__Task directions__:
Put each line of the entries below into a Markdown table with the columns "Row" and "Line." Number the rows in order and leave out any blank lines.

[Entries excerpted from a collection]
- - - -
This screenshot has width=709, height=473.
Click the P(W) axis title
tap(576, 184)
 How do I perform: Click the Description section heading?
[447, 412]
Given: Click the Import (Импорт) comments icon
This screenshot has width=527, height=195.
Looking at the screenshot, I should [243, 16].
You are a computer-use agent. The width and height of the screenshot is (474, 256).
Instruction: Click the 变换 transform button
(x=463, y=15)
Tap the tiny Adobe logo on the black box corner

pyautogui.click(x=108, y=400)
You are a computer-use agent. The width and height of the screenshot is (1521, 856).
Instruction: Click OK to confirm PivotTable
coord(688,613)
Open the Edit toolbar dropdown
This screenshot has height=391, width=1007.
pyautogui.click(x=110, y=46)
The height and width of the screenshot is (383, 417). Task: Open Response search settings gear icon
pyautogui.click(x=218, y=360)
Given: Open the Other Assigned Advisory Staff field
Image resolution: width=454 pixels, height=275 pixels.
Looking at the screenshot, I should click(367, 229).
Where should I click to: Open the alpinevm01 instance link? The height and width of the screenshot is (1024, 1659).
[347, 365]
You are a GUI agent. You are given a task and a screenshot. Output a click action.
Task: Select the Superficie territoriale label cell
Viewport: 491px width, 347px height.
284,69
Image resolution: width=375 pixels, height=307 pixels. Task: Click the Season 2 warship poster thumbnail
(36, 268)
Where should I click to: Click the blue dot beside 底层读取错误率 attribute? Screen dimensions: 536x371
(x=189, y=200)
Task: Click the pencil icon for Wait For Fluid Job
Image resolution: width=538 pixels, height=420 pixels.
- - - -
__Reply__:
| Row | Line |
|---|---|
| 1 | This screenshot has width=709, height=473. |
| 2 | Click the P(W) axis title |
| 3 | tap(576, 184) |
| 4 |  How do I perform: Click the Description section heading? |
| 5 | [447, 412] |
| 6 | Given: Click the Import (Импорт) comments icon |
| 7 | This screenshot has width=527, height=195. |
| 8 | Looking at the screenshot, I should [243, 16]. |
| 9 | You are a computer-use agent. The width and height of the screenshot is (474, 256). |
| 10 | Instruction: Click the 变换 transform button |
| 11 | (x=463, y=15) |
| 12 | Tap the tiny Adobe logo on the black box corner |
| 13 | pyautogui.click(x=108, y=400) |
| 14 | You are a computer-use agent. The width and height of the screenshot is (1521, 856). |
| 15 | Instruction: Click OK to confirm PivotTable |
| 16 | coord(688,613) |
| 17 | Open the Edit toolbar dropdown |
| 18 | This screenshot has height=391, width=1007. |
| 19 | pyautogui.click(x=110, y=46) |
| 20 | The height and width of the screenshot is (383, 417). Task: Open Response search settings gear icon |
| 21 | pyautogui.click(x=218, y=360) |
| 22 | Given: Open the Other Assigned Advisory Staff field |
| 23 | Image resolution: width=454 pixels, height=275 pixels. |
| 24 | Looking at the screenshot, I should click(367, 229). |
| 25 | Where should I click to: Open the alpinevm01 instance link? The height and width of the screenshot is (1024, 1659). |
| 26 | [347, 365] |
| 27 | You are a GUI agent. You are given a task and a screenshot. Output a click action. |
| 28 | Task: Select the Superficie territoriale label cell |
| 29 | Viewport: 491px width, 347px height. |
| 30 | 284,69 |
| 31 | Image resolution: width=375 pixels, height=307 pixels. Task: Click the Season 2 warship poster thumbnail |
| 32 | (36, 268) |
| 33 | Where should I click to: Click the blue dot beside 底层读取错误率 attribute? Screen dimensions: 536x371 |
| 34 | (x=189, y=200) |
| 35 | Task: Click the pencil icon for Wait For Fluid Job |
| 36 | Image resolution: width=538 pixels, height=420 pixels. |